I have pages of notes from the conference (all stored electronically, of course, despite my busted laptop - which is getting worse). Some tidbits (if you don’t care, skip over to the last paragraph - partly to help me remember):

  • At the Tevatron we produced about 8 tops per day, and 4 single tops per day. LHC will be one per second, and a single top 1 ever two seconds. This is a game changer - top becomes a calibration sample, for example (b-tagging, JES…). I can’t help but wonder if we haven’t explored all of its possible uses as a calibration sample yet. Heck, data for 9 hours at low luminosity (but full luminosity) will give you a top mass peak that you can see! And it is going to be exciting to measure that cross section at 14 TeV!! And they really are are going to do everything without b-tagging at the start of the run!
  • No one yet talks about doing analysis in such a way to make the eventual combination with CMS easy. I really wish we’d start thinking that way from the beginning.
  • I had not fully appreciated the history of the D0 JLIP tagging algorithm — it was nice to see it in action as far back as LEP and also (as I’ve seen) in ATLAS. I’m sure it is in CMS as well.
  • During my talk I made the sarcastic comment that one shouldn’t measure things twice - because you are bound to get different answers. I really did mean that sarcastically — but people kept mentioning that I mentioned it thought out the rest of the talks. Sheesh. ;-)
  • There was a big difference between the ALTAS and D0 talks. In general, the D0 talks talked about one method, and then went into all the details and tricks and the general mess than a proton-proton collider causes. The ATLAS talks were often an overview of techniques. For example, for the Jet Energy Scale ATLAS showed results (but not details) from about 4 different methods. I’m sure this will change when data arrives.
  • Harrison made a rather provocative statement fairly early on in the meeting: we spend too much time trying to get the absolute scale of the Jet Energy correct. Instead we should just match the Monte Carlo to the Data and then move on; who cares about the absolute scale. I and others made the obvious point: in order to do the match don’t you end up with the absolute scale. After several goings around (over wine at lunch!), we figured out: he completely agreed that reducing the error on the jet energy was well worth the technique, but he still wonders if we could save time by not developing independent JES for MC and Data.
  • I need to start exploring TMVA.
  • In general, the D0 analyses are quite sophisticated — using multivariate techniques like decision trees. Most of the ATLAS analyses don’t yet. In fact, there was some scientism from the audience about our use of these techniques. M. Mangano came up to me at one point and asked how we knew that our decision tree analysis had actually seen single top and not something else (MC tests, the Matrix Method also sees it and it isn’t a machine learning, etc.). It sounds to me like this battle isn’t done yet.
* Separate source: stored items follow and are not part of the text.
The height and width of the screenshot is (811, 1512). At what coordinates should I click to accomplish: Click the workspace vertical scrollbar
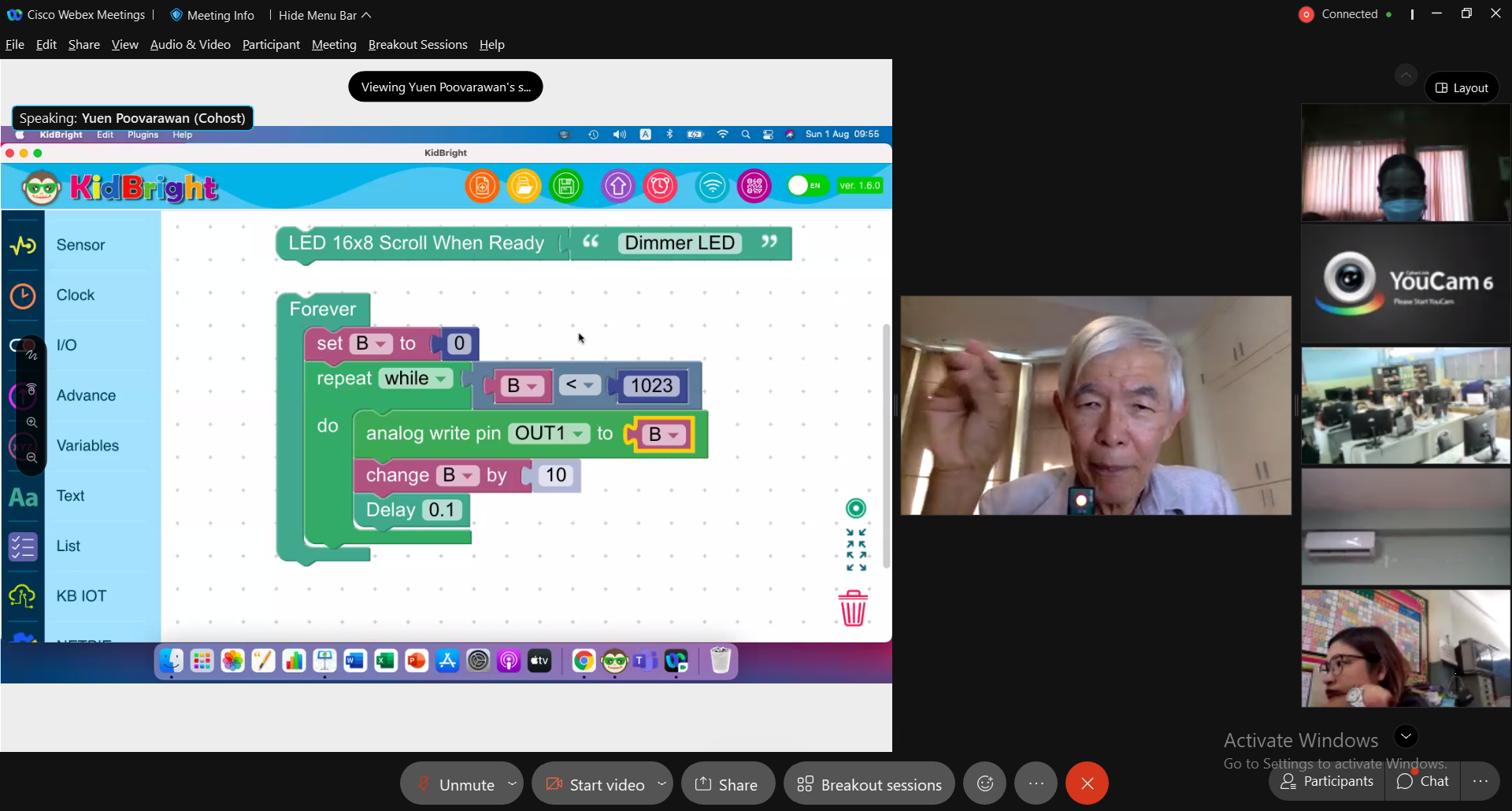coord(886,445)
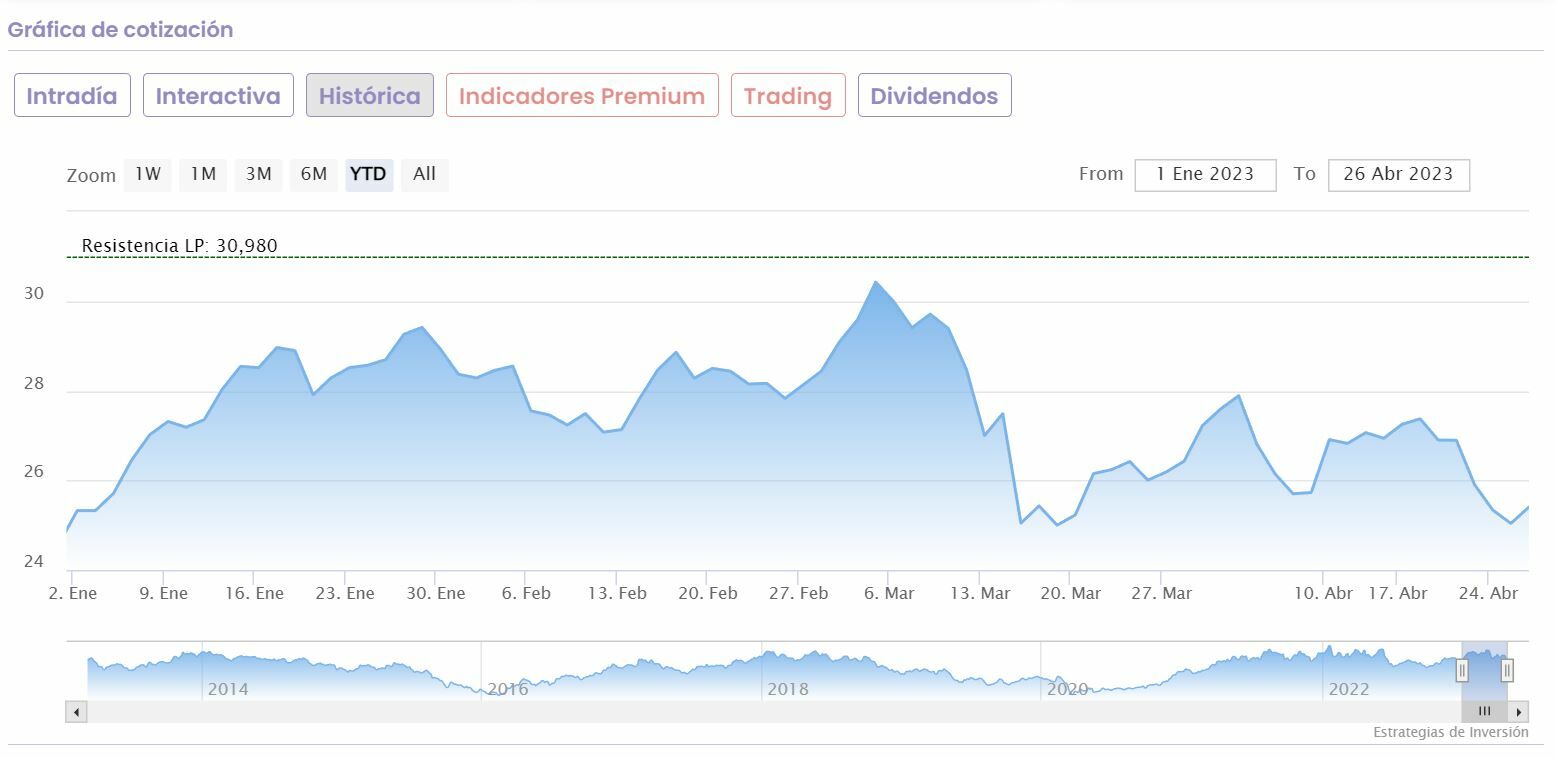Click the navigator scrollbar left arrow
1556x758 pixels.
[x=77, y=712]
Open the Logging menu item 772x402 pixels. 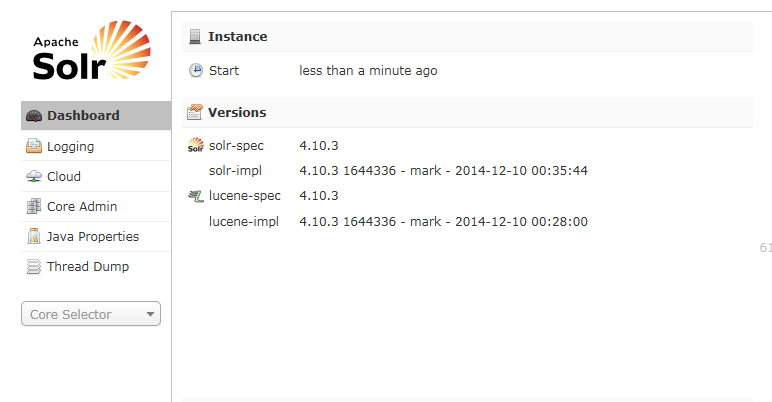click(x=70, y=146)
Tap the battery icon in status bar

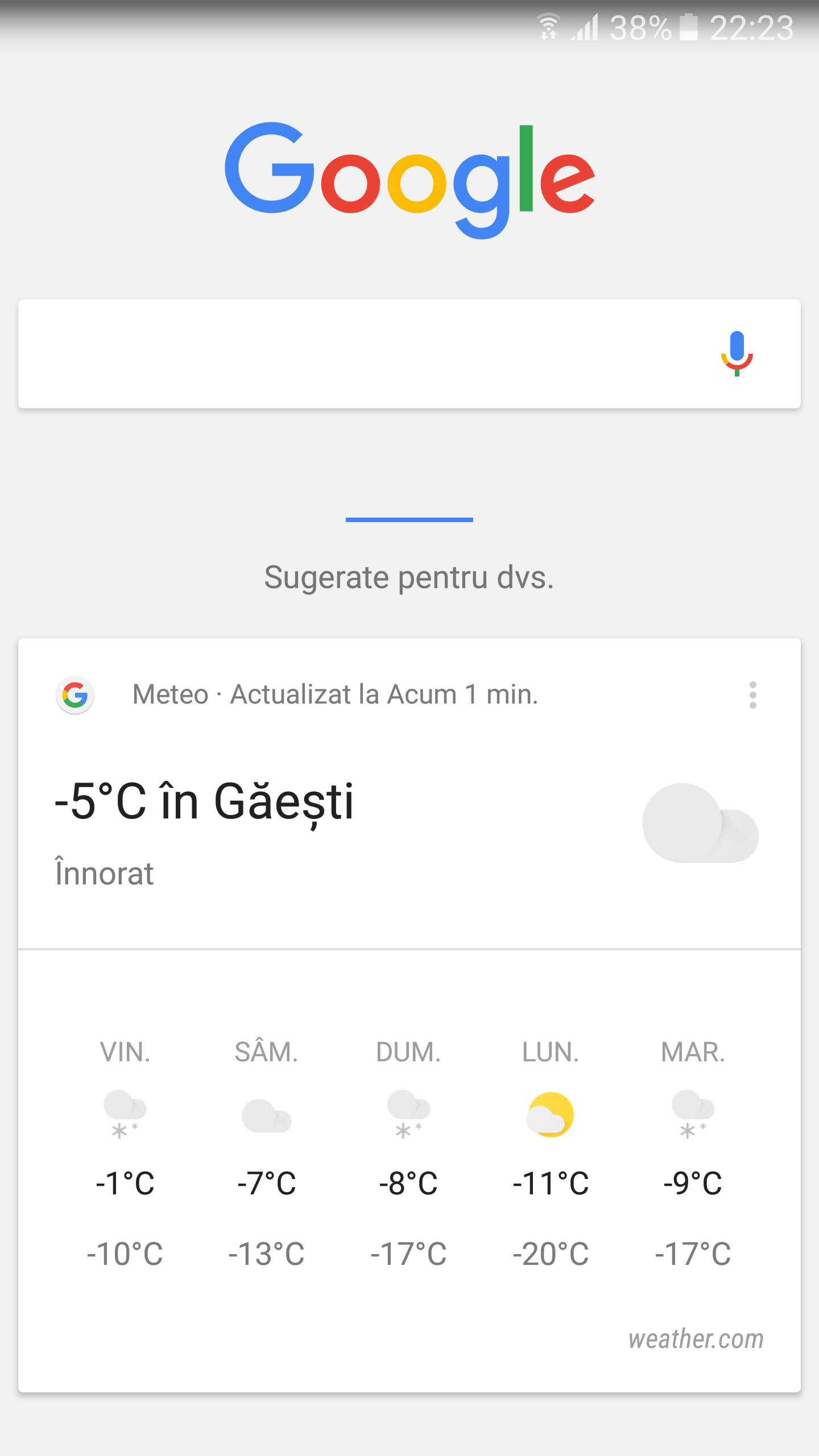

There was only one thing I didn’t like about the conference: the agenda page is password protected. Unless you are a member of D0 or ATLAS you aren’t supposed to have the password. The reasoning is as follows: they wanted to have D0 people be able to talk about internal matters — really wanted to know the dirt behind what went wrong and what to try to avoid when working on ATLAS. And the ATLAS folks should talk about anything they wanted to as well - regardless of weather or not it had been approved. It didn’t work out that way: the ATLAS top group reacted saying that they didn’t want preliminary results shown. The result was the page was password protected. This is too bad, and I think, in the end, the password was not required. First of all, ATLAS is only showing Monte Carlo results (though the ATLAS philosophy is different than the D0 one - D0 is quite comfortable with MC results going out without nearly the cross-checks that data results get). Second, as one speaker put it, “new versions of these results will be shown shortly in ATLAS and will improve on these old results” — so the results we were seeing weren’t the preliminary ones in most cases. As for D0, I think all of the D0 speakers got an email from the top group reminding us that only publicly approved plots were allowed to be shown at this conference. Fortunately, it did not limit the discussion and all of us were quite frank in our revealing of faults and other problems. I am in general against external conferences being password protected. :-)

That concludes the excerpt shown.